Gesù non chiama ad una nuova religione, ma alla vita. Cristo non è più oggetto della religione, ma qualcosa di completamente diverso, veramente il Signore del mondo.
Gesù rivendica per sé e per il regno di Dio l’intera vita umana in tutte le sue manifestazioni. Gesù Cristo è il centro della vita.
La chiesa non sta dove la capacità dell’uomo va in frantumi, ai confini, ma al centro della città.
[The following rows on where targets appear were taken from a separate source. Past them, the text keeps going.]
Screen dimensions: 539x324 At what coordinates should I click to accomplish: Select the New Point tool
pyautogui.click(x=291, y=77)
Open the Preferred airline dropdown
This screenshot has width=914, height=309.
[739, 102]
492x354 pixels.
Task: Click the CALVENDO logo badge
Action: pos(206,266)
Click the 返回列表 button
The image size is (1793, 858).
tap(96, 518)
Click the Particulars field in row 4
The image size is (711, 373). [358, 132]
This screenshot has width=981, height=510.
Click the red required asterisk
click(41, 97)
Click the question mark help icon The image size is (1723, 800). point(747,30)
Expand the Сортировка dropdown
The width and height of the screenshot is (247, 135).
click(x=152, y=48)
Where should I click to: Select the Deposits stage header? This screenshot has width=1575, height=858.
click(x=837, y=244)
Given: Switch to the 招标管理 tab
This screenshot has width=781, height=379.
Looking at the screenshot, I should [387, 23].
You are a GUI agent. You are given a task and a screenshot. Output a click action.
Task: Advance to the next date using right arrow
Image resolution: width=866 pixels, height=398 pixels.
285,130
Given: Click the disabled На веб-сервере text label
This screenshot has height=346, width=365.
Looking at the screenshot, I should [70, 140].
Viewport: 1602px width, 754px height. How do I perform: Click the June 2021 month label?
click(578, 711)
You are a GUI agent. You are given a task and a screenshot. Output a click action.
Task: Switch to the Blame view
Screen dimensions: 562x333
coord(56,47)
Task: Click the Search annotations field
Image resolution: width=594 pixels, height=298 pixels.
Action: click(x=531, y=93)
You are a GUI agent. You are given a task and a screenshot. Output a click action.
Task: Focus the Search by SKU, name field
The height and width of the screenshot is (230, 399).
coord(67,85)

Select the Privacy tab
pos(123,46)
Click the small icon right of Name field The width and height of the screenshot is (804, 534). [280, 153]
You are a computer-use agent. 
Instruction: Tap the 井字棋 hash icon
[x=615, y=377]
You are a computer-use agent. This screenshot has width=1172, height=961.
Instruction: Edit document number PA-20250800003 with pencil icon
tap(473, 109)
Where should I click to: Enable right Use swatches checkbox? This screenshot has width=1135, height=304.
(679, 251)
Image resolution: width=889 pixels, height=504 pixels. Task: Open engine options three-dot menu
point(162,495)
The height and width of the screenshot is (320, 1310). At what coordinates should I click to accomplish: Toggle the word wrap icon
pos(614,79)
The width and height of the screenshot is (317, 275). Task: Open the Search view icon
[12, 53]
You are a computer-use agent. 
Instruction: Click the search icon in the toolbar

L’uomo deve essere confrontato con Dio dalla sua posizione più forte.
E qui dobbiamo necessariamente tornare alla teologia crucis, dove Dio appare non necessario, ma per usare una formula del teologo Juengel: più che necessario!
L’alternativa a completamento della realtà davanti a Dio del religioso, o del cavarsela con la realtà senza Dio del non religioso, appare il mantenimento della realtà davanti a Dio.
Le parole di Bonhoeffer: “Più tardi ho capito ( e si riferisce a quando cercava ancora la strada della santità), e lo capisco istante per istante ancora, che si impara a credere solo nel pieno essere di qua della vita.
Quando si è rinunciato del tutto a fare qualcosa di se stessi – un santo, un peccatore convertito,o un uomo di chiesa, un giusto o un ingiusto, un malato o un sano – ed è questo che io chiamo essere di qua, cioè nella pienezza degli impegni, dei successi e degli insuccessi, delle esperienze acquisite e delle perplessità -, allora ci si getta interamente nelle braccia di Dio, allora si prendono sul serio non le proprie, ma le sofferenze di Dio nel mondo, allora si veglia con Cristo nel Gethsemani e, io penso, questa è fede, questa è metànoia; così si diventa un uomo, un cristiano…”.
L’uomo integro, non diviso, è quindi l’uomo disponibile, l’uomo per l’altro. Ed in questo è uomo davanti a Dio, o meglio scopre il Dio disponibile davanti a sé.
* Testo letto in occasione della presentazione a Firenze del numero monografico su Dietrich Bonhoeffer della Rivista Testimonianze.